Although each of the factors linked to employee attrition is difficult and time-consuming to measure, all of them have close correlates that are much easier to measure, and in many cases are publicly available. A vast amount of data on stably-employed tech employees is publicly available due to the advent of social and professional networking websites, to which such people often submit their personal and professional histories, and technical expertise. People often also contribute examples of their technical work (e.g. functioning code written in some programming language) to public repositories on particular platforms, both for the purpose of advancing open source projects and for demonstrating their competence in a specific technical language. Aggregating and structuring this disparate data for interpretation by recruiting professionals presents an opportunity to dramatically increase the efficiency of the recruiting process. Some embodiments provide a rapid process for recruiting qualified and highly desired stably-employed candidates to particular positions, taking advantage of various predictive models for mining, summarizing, and transforming these data until they match the factors needed to accurately predict when an individual employee may begin considering leaving their current position—and hence also predict when they would be most amenable to being recruited for a new one. Such an embodiment reduces the time required for recruiters to find an appropriate job applicant, and reduces the costs associated with the human labor of frequent correspondence with a multitude of potential employees.

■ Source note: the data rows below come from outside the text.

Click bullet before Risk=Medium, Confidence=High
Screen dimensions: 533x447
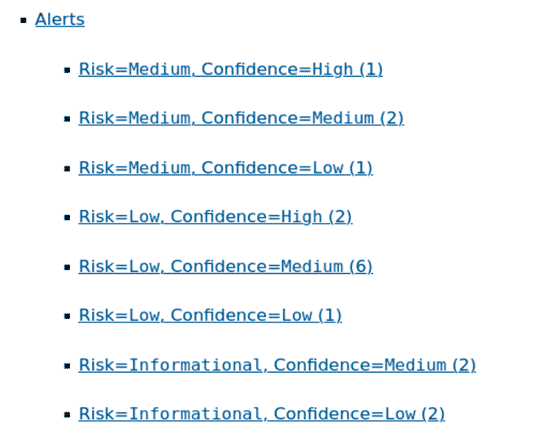point(67,70)
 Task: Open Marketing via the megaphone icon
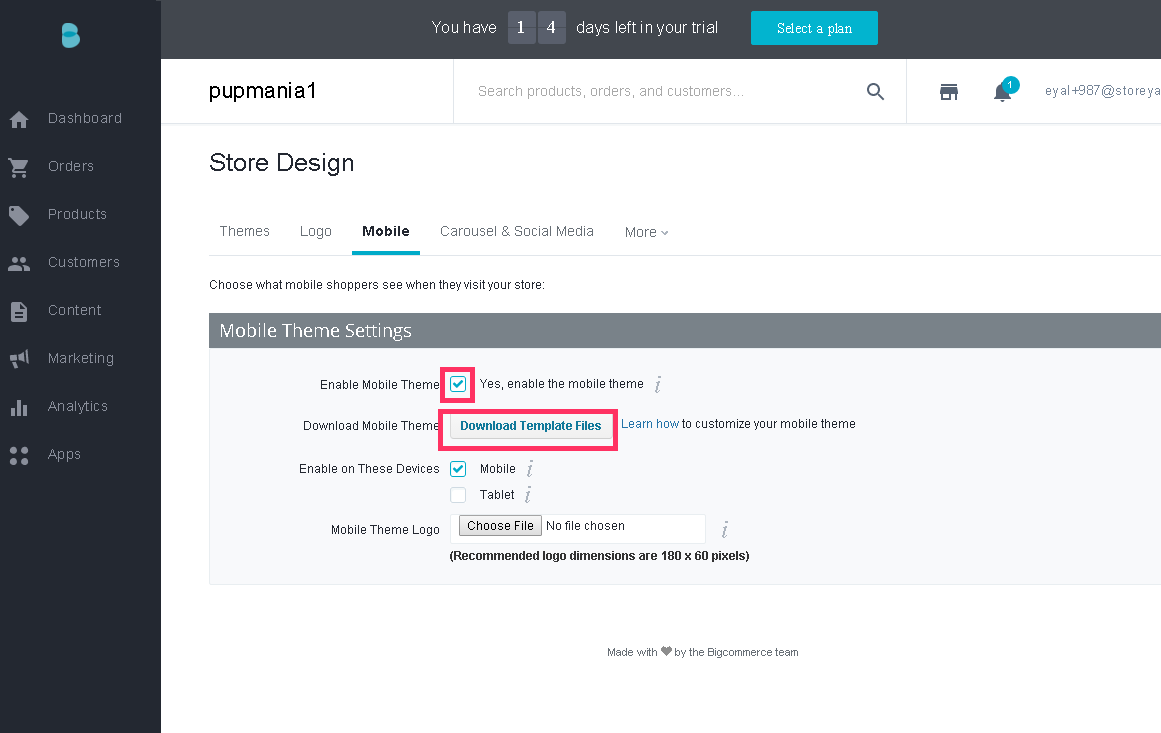coord(19,359)
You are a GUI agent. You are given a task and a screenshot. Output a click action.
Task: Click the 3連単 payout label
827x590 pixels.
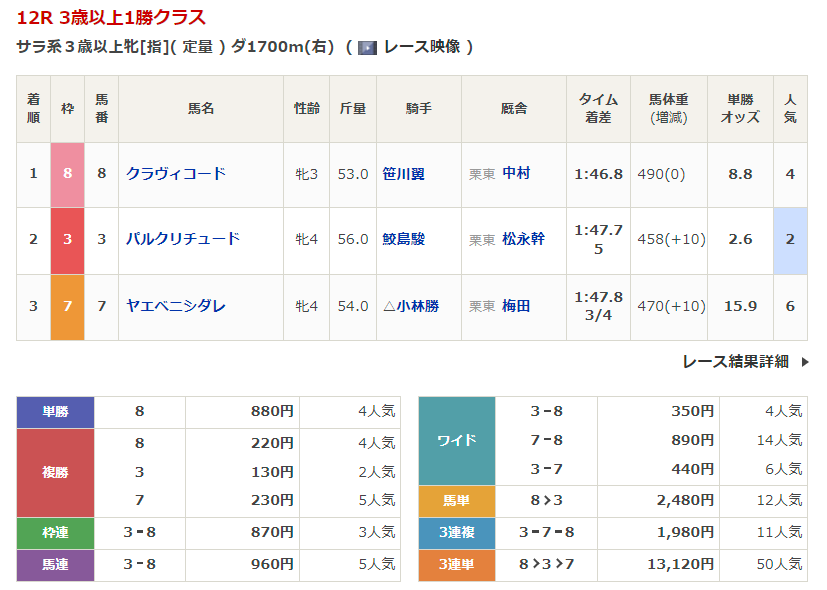(x=456, y=566)
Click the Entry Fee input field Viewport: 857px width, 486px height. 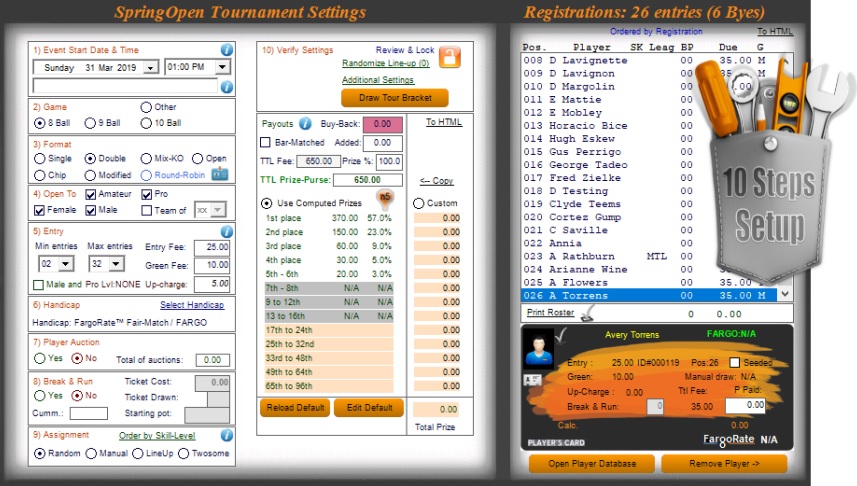211,247
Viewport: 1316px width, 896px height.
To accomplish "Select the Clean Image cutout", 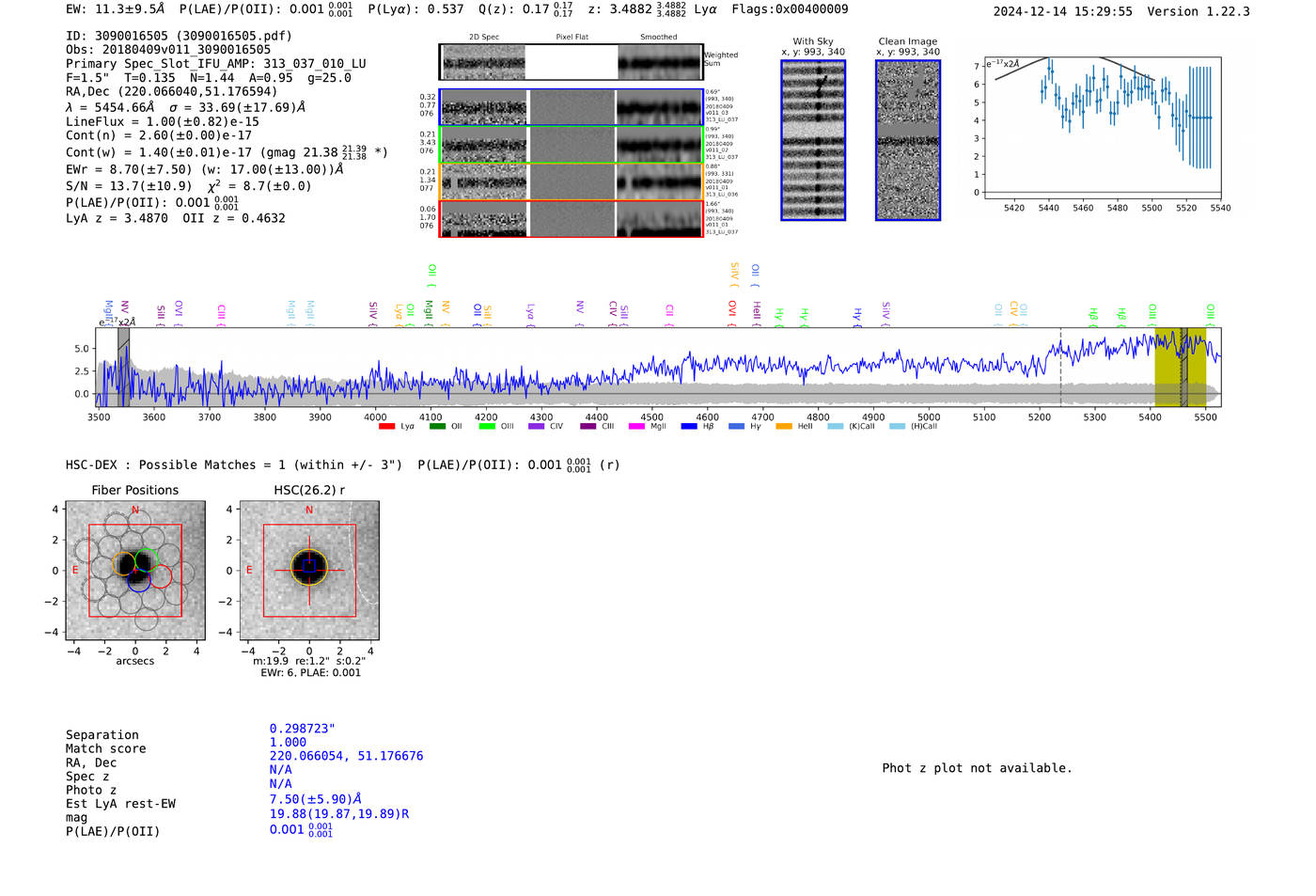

BRIEF DESCRIPTION OF THE DRAWINGS

The patent or application file contains at least one drawing executed in color. Copies of this patent or patent application publication with color drawing(s) will be provided by the Office upon request and payment of the necessary fee. A fuller understanding of the foregoing may be had by reference to the accompanying drawings, wherein:

FIGS. 1 and 2 are flowcharts of a method for recruitability predictability analysis according to the teachings of the present disclosure;

FIG. 3 is a simplified block diagram of a system and method for recruitability predictability analysis according to the teachings of the present disclosure; and

FIGS. 4-9 are exemplary screenshots of a system and method for recruitability predictive analysis according to the teachings of the present disclosure.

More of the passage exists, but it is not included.